The news agency Bloomberg was fined Monday five million euros by the gendarme of the Paris Bourse, for having disseminated in 2016 without verifying false information that had lowered the price of Vinci.

The financial agency, which exerts a great influence on the trading rooms, had taken again the contents of a false press release according to which the group of BTP launched a revision of its accounts following "very serious" irregularities and dismissed its chief financial officer, recalls in a press release the Autorité des Marchés Financiers (AMF).

The representative of the college of the AMF had requested this fine on November 15 before the sanctions commission of the stock market policeman, and was therefore followed up. Bloomberg has announced its intention to appeal.

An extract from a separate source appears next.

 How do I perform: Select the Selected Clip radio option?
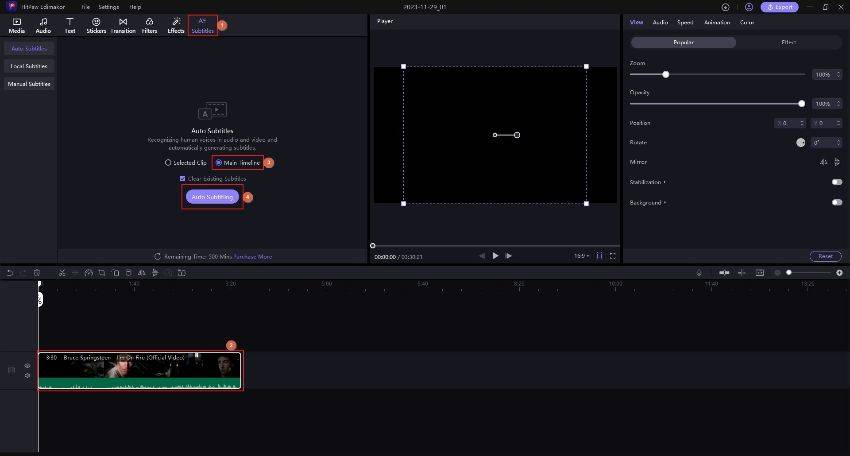coord(168,162)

The Sanctions Commission estimated that the dissemination of this false information, which had made the Vinci share price fall by 18.28%, "was not preceded by any verification by the journalists of the + Speed ​​Desk +" of Bloomberg while they were "reporting information of great gravity, suggesting a sudden and immediate fall in the share price".

Vinci had at the time quickly denied and then filed a complaint "against X" with the National Financial Prosecutor's Office for acts of "dissemination of false information likely to act on the courts", "swindle in an organized gang" and "counterfeiting of the work of the 'mind".

- Bloomberg says "victim" -

Bloomberg regrets for its part "that the AMF did not identify and repress the authors of this + hoax + (intoxication) and that it chose to sanction a media making its best efforts to report what seemed to be information worthy of interest".

The AMF, on the other hand, judged that the "rules or codes governing the profession of journalist" were "not respected by the company Bloomberg LP in the absence of verification of the information prior to their publication".

For the stock market gendarme, "the protection enjoyed by journalists is subject to the condition that they act in good faith so as to provide accurate and creditworthy information".

According to the AMF, Bloomberg was guilty of "disseminating through the media false information fixing or being likely to fix the price of a security at an abnormal or artificial level".

"We deplore the decision made today by the AMF Sanctions Commission, which ignores the vital role that the press plays in a democratic society," the news agency added. She calls herself "victim of this sophisticated hoax", "in the same way as the targeted company".

The fraudulent press release had also been received by AFP, which had not followed up after realizing that this document had been put on line on a mirror website, very similar to the real site but with a separate address (vinci .group and not vinci.com). This press release had even been signed with the name of the real press relations manager at Vinci, while referring to a false mobile phone number.